Château Angélus is a partner of the Musical Grands Crus for the fifth year and will host one of the much-awaited concerts in the 2018 programme.
The famous pianist Anne Queffélec will play the following works in Angélus’ grand hall:
Bach-Busoni: Choral Prelude “Nun komm der Heiden Heiland” BWV 659a
Marcello-Bach: Adagio from the Oboe Concerto in D minor BWV 974
Vivaldi-Bach: Adagio from the Organ Concerto in D minor BWV 596
Haendel-Kempff: Minuet in G minor
Bach-Hess: Choral BWV 147, “Jesus remains my joy”
Haendel: Chaconne in G major, HWV 435
Mozart: Sonata in F major K.332
Beethoven: Sonata Opus 2 no.1 in F minor
Beethoven: Sonata Opus 111 no. 32 in C minor
The concert is to be held on 12th July at 8.30 p.m. followed by a cocktail tasting.
Musical Grands Crus
details and bookings
ANNE QUEFFÉLEC BIOGRAPHY
Anne Queffélec is considered to be one of today’s greatest piano celebrities, who enjoys international recognition for her remarkable influence on the modern world of music.
She is the daughter and sister of authors and loves literature herself. When very young she became interested in music. After graduating from the Paris Conservatory, she was taught by Alfred Brendel in Vienna. Having been unanimously awarded First Prize at Munich’s international festival in 1968 and after winning a prize the following year in Leeds, Anne Queffélec’s worldwide career as a soloist began.
With resounding successes in Europe, Japan, Hong Kong, Canada, and the U.S., she has been invited to play in the greatest orchestras: the London Symphony and Philharmonic Orchestras, London’s Philharmonia Orchestra, the BBC Symphony Orchestra, the Academy of Saint Martin in the Fields, Zurich’s Tonhalle, the Lausanne Chamber Orchestra, Tokyo’s NHK Orchestra, the Ensemble Kanazawa, the Hong Kong Philharmonic Orchestra, the National Orchestra of France and the Radio France Philharmonic Orchestra, the orchestras of Strasbourg and Lille, the Prague Philharmonic, Kremerata Baltica, Sinfonia Varsovia, etc., conducted by many of the great contemporary names, including Boulez, Gardiner, Jordan, Zinman, Eschenbach, Conlon, Langrée, Belohlavek, Skrowacewsky, Casadesus, Lombard, Guschlbauer, Zecchi, Foster, Holliger and Janowski.
Hailed as “Best Performer of the Year” at the French Victoires de la Musique in 1990, Anne has taken part several times at the “Proms” in London and at the Bath, Swansea, King’s Lynn and Cheltenham festivals and at Göttingen’s International Haendel Festival.
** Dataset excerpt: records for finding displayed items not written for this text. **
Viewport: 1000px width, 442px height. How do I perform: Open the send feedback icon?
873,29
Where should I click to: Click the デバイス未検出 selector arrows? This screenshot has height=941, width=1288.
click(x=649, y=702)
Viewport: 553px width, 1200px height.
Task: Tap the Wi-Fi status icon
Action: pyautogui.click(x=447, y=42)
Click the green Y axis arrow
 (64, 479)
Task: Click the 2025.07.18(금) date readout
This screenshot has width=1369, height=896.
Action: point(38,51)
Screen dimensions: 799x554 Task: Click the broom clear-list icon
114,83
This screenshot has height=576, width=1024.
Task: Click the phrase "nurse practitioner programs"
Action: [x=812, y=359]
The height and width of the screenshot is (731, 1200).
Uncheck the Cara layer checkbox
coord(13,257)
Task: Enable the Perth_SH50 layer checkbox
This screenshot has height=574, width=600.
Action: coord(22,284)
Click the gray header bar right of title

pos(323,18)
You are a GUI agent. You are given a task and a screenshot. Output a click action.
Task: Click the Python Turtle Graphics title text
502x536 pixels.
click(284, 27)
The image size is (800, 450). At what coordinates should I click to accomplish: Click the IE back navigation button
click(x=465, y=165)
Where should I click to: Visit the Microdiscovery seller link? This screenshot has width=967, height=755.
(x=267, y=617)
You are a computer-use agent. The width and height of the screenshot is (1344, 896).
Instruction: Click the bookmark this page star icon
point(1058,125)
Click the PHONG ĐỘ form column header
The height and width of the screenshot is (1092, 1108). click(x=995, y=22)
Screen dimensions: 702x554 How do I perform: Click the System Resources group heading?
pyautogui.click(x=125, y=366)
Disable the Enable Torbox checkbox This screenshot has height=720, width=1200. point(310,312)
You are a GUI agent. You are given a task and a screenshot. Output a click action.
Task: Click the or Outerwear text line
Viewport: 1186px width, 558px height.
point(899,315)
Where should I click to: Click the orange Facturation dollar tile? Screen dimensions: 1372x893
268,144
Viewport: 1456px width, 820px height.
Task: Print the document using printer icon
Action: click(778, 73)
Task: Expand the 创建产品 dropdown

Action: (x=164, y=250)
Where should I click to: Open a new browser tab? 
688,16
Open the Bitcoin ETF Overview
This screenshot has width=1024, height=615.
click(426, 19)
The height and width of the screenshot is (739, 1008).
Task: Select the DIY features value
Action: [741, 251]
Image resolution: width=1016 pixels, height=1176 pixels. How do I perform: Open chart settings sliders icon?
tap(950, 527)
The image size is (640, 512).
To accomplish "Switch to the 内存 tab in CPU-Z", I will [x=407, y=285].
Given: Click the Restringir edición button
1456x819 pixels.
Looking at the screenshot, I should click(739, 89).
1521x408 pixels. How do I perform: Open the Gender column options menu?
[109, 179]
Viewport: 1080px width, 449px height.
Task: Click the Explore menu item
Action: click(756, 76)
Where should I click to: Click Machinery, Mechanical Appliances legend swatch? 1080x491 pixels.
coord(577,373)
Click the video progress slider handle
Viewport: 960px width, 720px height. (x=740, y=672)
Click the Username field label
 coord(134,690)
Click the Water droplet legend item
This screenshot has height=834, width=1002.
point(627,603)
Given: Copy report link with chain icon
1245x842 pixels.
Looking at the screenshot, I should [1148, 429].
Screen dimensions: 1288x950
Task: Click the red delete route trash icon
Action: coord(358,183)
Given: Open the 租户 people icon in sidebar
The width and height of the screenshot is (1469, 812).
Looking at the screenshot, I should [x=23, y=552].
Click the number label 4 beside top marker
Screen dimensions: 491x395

She also regularly features at French festivals, such as La Chaise-Dieu, Radio France Montpellier, Strasbourg, Besançon, Bordeaux, Dijon, La Grange de Meslay, La Folle Journée de Nantes, and La Roque d’Anthéron, where she played, amongst other pieces, all Mozart’s sonatas spread over six concerts that were broadcast live on France Musique, confirming her passionate fondness for the world of Mozart. She contributed to the recording of the sound track of the film Amadeus, directed by Sir Neville Marriner.
Anne Queffélec’s recorded repertoire is as eclectic as her concert performances. Her rich discography illustrates this with more than forty recordings of Scarlatti, Schubert, Liszt, Chopin, Bach, Debussy, Fauré, Mendelssohn, Satie, the complete works of Ravel and Dutilleux, Mozart, Beethoven, Haendel and Haydn that bear the labels Erato, Virgin Classics and Mirare.
Amongst her latest albums, we could cite “Satie & Compagnie” on the Mirare label, which won the “Diapason d’Or” award in 2013, a double CD entitled “Ravel, Debussy, Fauré” released by Erato in 2014, “Ombre et Lumière” (Shade & Light), and a recording dedicated to Domenico Scarlatti released on the Mirare label in 2015. The last two albums have also been immensely successful and have both been awarded “Diapason d’Or” awards. BBC Magazine honoured Anne’s work in June 2016 by releasing several of her live recordings. In September 2016, the French classical music monthly “Diapason” chose her recording of Ravel’s piano concerto in G as one of its “fundamentals”.